• EXERCISE GOAL:
Pick up the article on egg carton labels where it stops and keep writing in the same manner.

• EXTRACTED TEXT:

* * * *

What Do All Those Egg Carton Labels Mean?

And what if eggs came with a cruelty fee?


At the end of my previous post, I said, “So before you grab those cheap, nutrient deficient supermarket eggs, stop and think about the price paid by the hens who laid them. If a price were put on their suffering and added to the price of the eggs, could you afford them?”

This has made me wonder what a cruelty fee would look like, so I decided to write a post exploring that idea. How could I possibly put a price on a life of suffering and torment? Of necessity, I will also go into the meanings of all the different labels that you find on egg cartons. My hypothetical cruelty fee is near the end of this page.

United Egg Producers Certified: Produced in Compliance With United Egg Producers’ Animal Husbandry Guidelines

The United Egg Producers is the egg industry’s trade association. Their primary interest seems to be profit for egg producers. This label appears on cheap eggs, and has very minimal requirements. It allows the birds to be caged, often with less space than the size of a sheet of paper. As long as they can “stand comfortably upright in their cage,” they are eligible for this certification. Beak trimming and forced molting are allowed. Ammonia level requirements are very inadequate and not well enforced.

* * * *

• DATASET EXCERPT:
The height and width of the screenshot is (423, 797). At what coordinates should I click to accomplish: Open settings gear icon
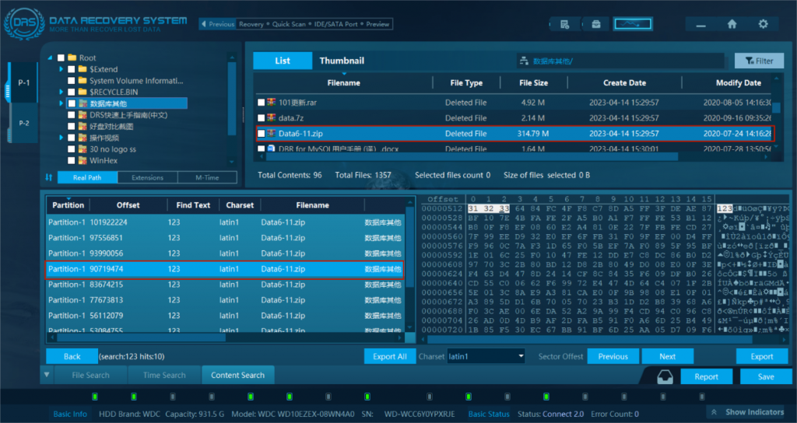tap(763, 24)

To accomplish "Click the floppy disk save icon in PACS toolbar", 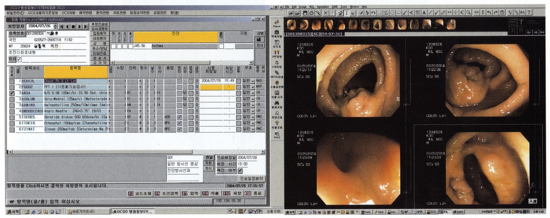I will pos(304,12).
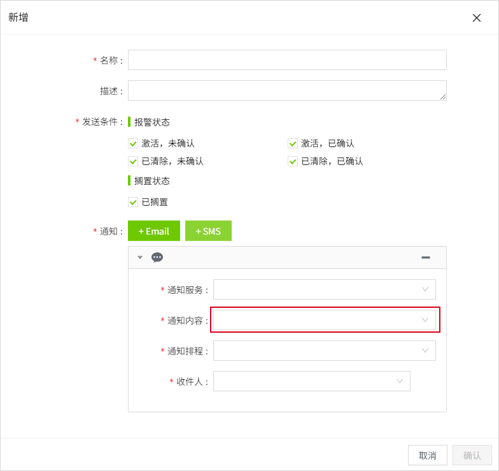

* * * *

• TASK OUTPUT:
Caged Hens in all their misery

For cage free operations, there must be a mere 1-1.5 square feet of space per bird, and there is no requirement for outdoor access. These hens are generally fed cheap GMO feed, and are allowed to be fed animal by-products, but even organic eggs can carry this certification. When her production has declined too much (often around 16-18 months), a hen may suffer from malnutrition, disease, or a prolapsed uterus and will likely either be sent to a rendering plant or killed with carbon monoxide. All the male chicks that hatch in the production of the laying hens are killed after hatching, often by being tossed alive into a grinding machine or by being gassed. Fortunately, there is new technology being tested that will allow sexing of partially developed eggs, and UEP has pledged to switch to these new methods and stop killing the male chicks by 2020.

Basically, if a producer can show that the hens can stand up and have food and water, as well as light, they can get this practically meaningless certification. These eggs would certainly have the highest cruelty tax. For more information on the UEP label, see this website: United Egg Producers Certified.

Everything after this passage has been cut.